El cuadro de situación no era nada alentador. Ya era un eco lejano el paro de la COB, que se había extendido de 24 a 48 horas, y era leve la condena pública del PS-1 hacia el golpe, frente los conciliábulos del MNR-A y la UDP en el Congreso, destinados a buscar una salida, sin Guevara Arze a la cabeza. Decaía el ánimo en la casa y los nervios hacían presa de un colectivo no proclive a moverse entre las sombras.
El 15 de noviembre fue un día de pequeñas grandes conmociones. Ana María atendió una llamada telefónica. Como una mueca el entusiasmo grabó su rostro. Del otro lado de la línea alguien le informaba que la vuelta de Guevara Arze era inminente, tanto que había que darse prisa y organizar el retorno a Palacio.

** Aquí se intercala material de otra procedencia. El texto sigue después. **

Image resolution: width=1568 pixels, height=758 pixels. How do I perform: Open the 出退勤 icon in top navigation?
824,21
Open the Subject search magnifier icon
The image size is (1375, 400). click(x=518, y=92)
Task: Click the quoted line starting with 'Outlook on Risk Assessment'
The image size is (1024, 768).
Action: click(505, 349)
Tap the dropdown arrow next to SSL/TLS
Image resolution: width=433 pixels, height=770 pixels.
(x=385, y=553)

-Volvemos hermanos. Ana María dio la buena nueva al gabinete clandestino, sin entrar en detalles de qué estaba sucediendo en las zanjas ciegas del poder. Empezó a dar instrucciones. Cuando Arturo López insinuó que podía reunir algunos compañeros, armados, e ir por delante y a los costados de la caravana, a manera de escolta, Ana María dijo algo que la retrataba de cuerpo entero: "Si hemos resistido sin pegar un tiro, mal podríamos volver al Palacio con armas en apronte”.

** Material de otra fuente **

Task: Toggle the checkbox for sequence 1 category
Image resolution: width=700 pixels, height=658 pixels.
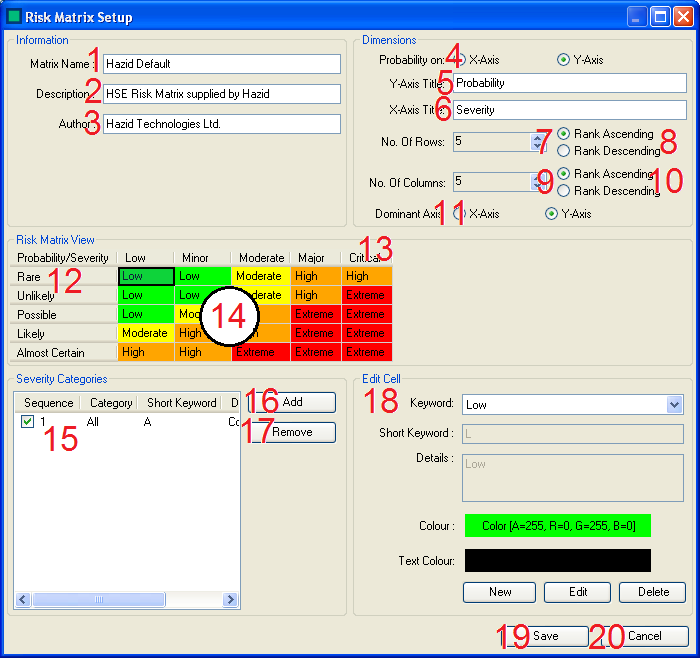Action: (28, 422)
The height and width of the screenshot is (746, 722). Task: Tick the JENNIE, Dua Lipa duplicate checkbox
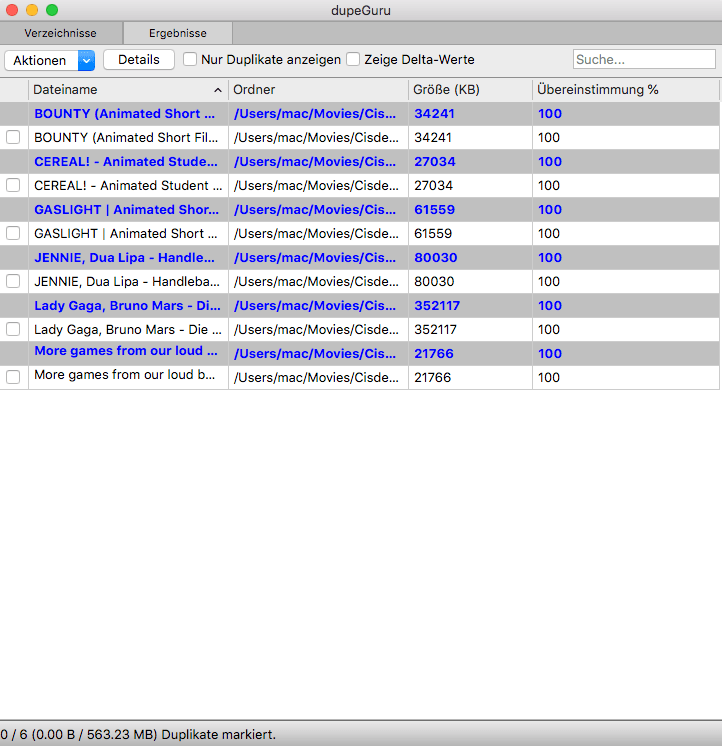13,281
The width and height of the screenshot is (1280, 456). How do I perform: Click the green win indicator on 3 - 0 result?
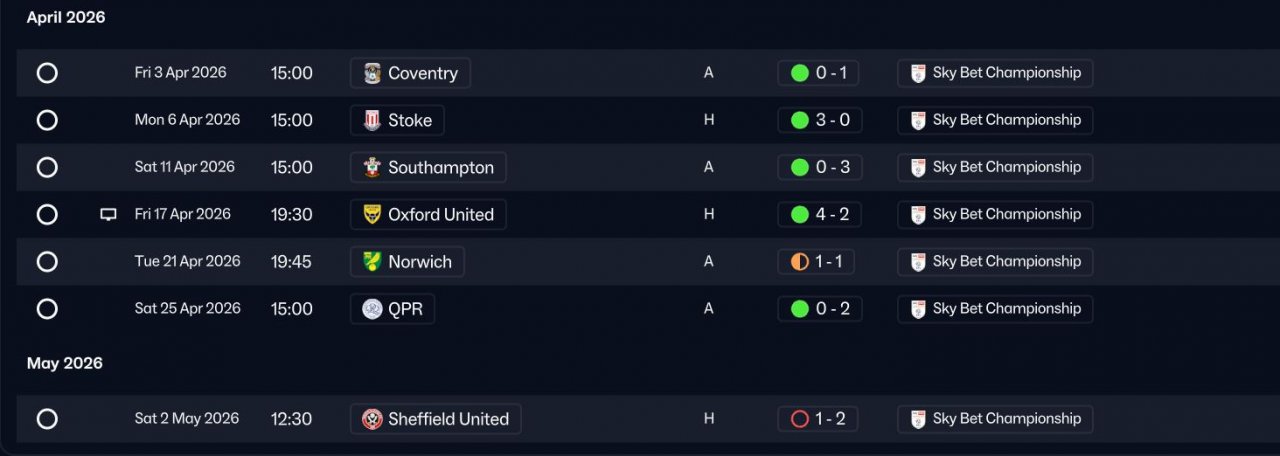coord(799,120)
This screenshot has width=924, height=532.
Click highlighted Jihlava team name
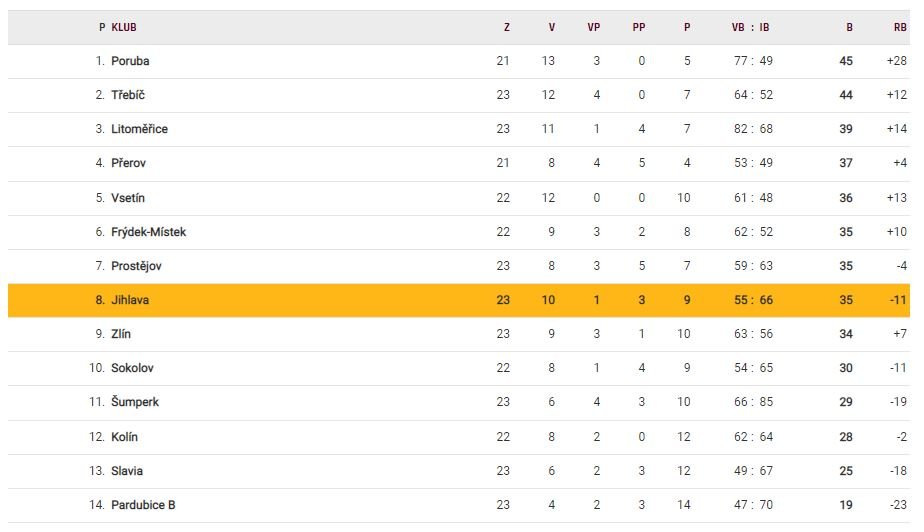(x=130, y=300)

Hicimos el último aparte con ella. Luego de agradecer por todo dijo en un tono entre reflexivo y convencido: "Ya estoy harta de todo esto, es demasiado… Hazte cargo del ministerio, Pachi”.
-No sé, no sirvo para eso, hay otros -le dije-. Tú deberías seguir en el Gobierno, y no sólo a cargo de Informaciones, sino como "Primera Ministra”, como una dama de hierro -le dije tratando de levantarle el ánimo al comprobar cómo la función pública puede alterar la vida privada de una persona hasta el hartazgo-.
En eso se escuchó un ruido seco en el jardín de al lado. Ana María giró hacia atrás, ansiosa, como buscando algo o a alguien. No obstante el trance que suponía la vuelta al Palacio se abría un espacio breve para que la historia saliera de su letargo: recordé una carta que le escribe el Che a Aleida March, su segunda esposa, en la que le dice que en pleno combate, en un momento donde él sale corriendo en medio de un tiroteo, presto a contraatacar, gira y se da cuenta de que ella va corriendo detrás de él, que lo acompaña. En ese movimiento de combate, y en ese momento, el Che comprendió que la amaba.
Al darse vuelta, súbitamente, en este otro momento de nervios aprensados, Ana María Romero se había encontrado con la mirada de Fernando Campero, su esposo, su sobrio y grande guardián, que estaba detrás de ella, que la acompañaba. En ese trance de riesgo, en ese momento, Anamar comprendió que lo amaba… más que nunca.
Nunca supe de quién era la voz del otro lado de la línea; la voz que desató el júbilo colectivo en unos segundos. Todo estuvo listo para volver a la normalidad democrática, es cierto, pero la euforia se fue tan pronto como había llegado. "Todo se vino abajo”, dijo Ana María, luego de atender otra llamada.